New fund offers (NFOs) based on stocks are fast dwindling, thanks to the tough stance taken by the Securities and Exchange Board of India (Sebi) against the lookalike mutual fund schemes from a same fund house.
The first half of the current calendar year has seen a mere nine new equity NFOs from mutual fund houses, managing to raise less than Rs 600 crore. This is in stark contrast to the rush to collect assets through equity NFOs during the bull ride in 2007, when fund houses launched a record 67 equity fund offers.
“There has been a systematic approach to discourage NFOs. The markets regulator has also pointed out consolidation of schemes in the mutual fund industry,” said H N Sinor, chief executive officer, Association of Mutual Funds in India (Amfi).

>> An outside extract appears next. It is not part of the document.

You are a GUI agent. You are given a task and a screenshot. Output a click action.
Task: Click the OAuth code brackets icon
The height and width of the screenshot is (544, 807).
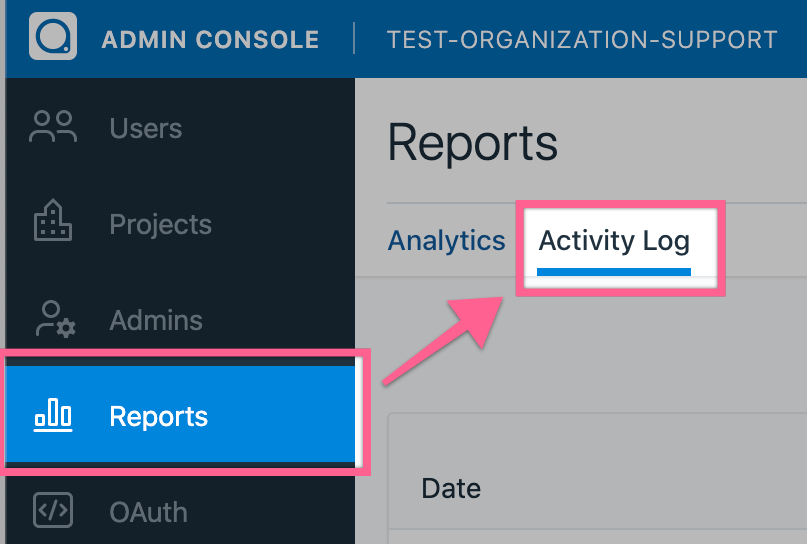click(x=53, y=510)
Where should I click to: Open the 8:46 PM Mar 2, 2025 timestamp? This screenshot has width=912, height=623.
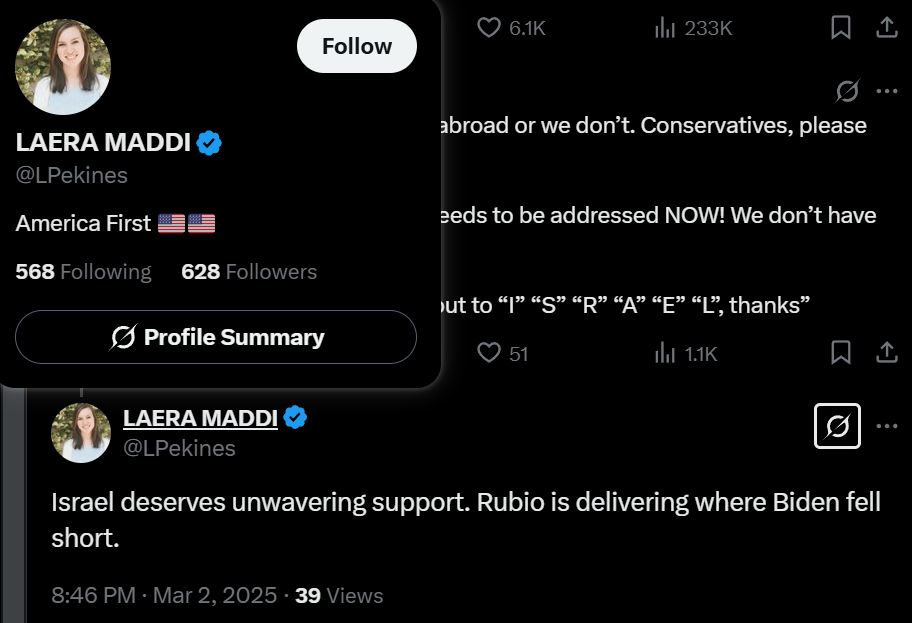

The domestic fund industry was riding high on the new launches, which helped the players garner huge assets till 2007. As global markets crashed thereafter, there was a steep fall in fund mobilisation, despite the industry launching 51 more equity products in 2008. However, after that, as new launches failed to gather assets, industry applied brakes on the number of equity NFOs which reached the lowest this year in the first half.
According to the chief marketing officer of SBI Mutual Fund Srinivas Jain: “The overall inflow into the equity category is very low. After launching equity fund offers, it is not possible to expect fund mobilisation (in Monday’s scenario), unless the product is extremely unique, innovative and there is a track record of performance.”
Arindam Ghosh, CEO of Mirae Asset Global Investments (India), agrees. “Industry is going through a structural change. Fund houses are maturing from asset gathering to balanced approach. One needs to have a track record to attract flows and well differentiated products in the market place. Once there is a track record, momentum of flows builds up,” he said.
“Manufacture the product, build up performance and funds will start flowing in. This will ensure a sustainable and orderly growth,” Ghosh adds.
However, it is not only the regulator’s stand on NFOs which pulled down the new launches.
The country’s equity market in the last one year has gone nowhere. Plus, the no load structure continues to haunt selling of equity products, as distributors are not willing to push these products.
Dhruva Chatterji, senior research analyst at MorningStar, which tracks the mutual fund industry says, “The number of equity NFOs and funds mobilised by them is dismal. With subdued performance of the equity markets, inflows in the equity schemes are affected. Moreover, it is difficult to sell equity funds as distributors are not incentivised.”